▶ _Problem to work on_
List as numbered items the lines of the records in the stretch from the line containing "Where should I" through the line containing "click(623, 10)", skipping any blank lines and omitting the pictures.

▶ _Records shown_
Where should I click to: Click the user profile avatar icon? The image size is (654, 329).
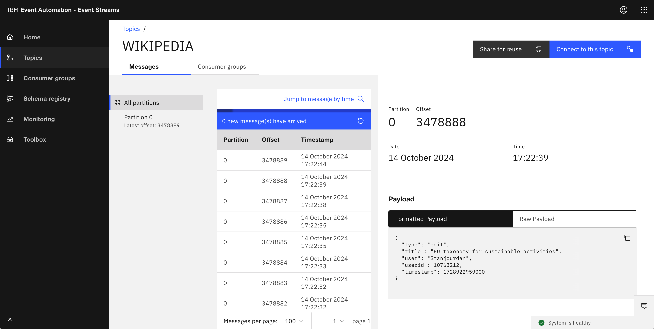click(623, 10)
--
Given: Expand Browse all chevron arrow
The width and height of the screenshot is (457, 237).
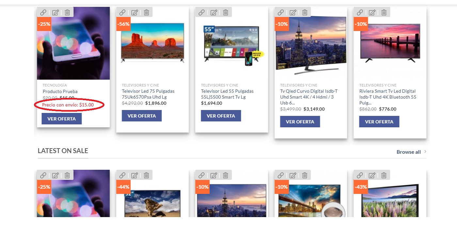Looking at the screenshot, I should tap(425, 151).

▶ _Expected output_
1. Where should I click to: Click the user profile avatar icon? The image size is (654, 329).
2. click(623, 10)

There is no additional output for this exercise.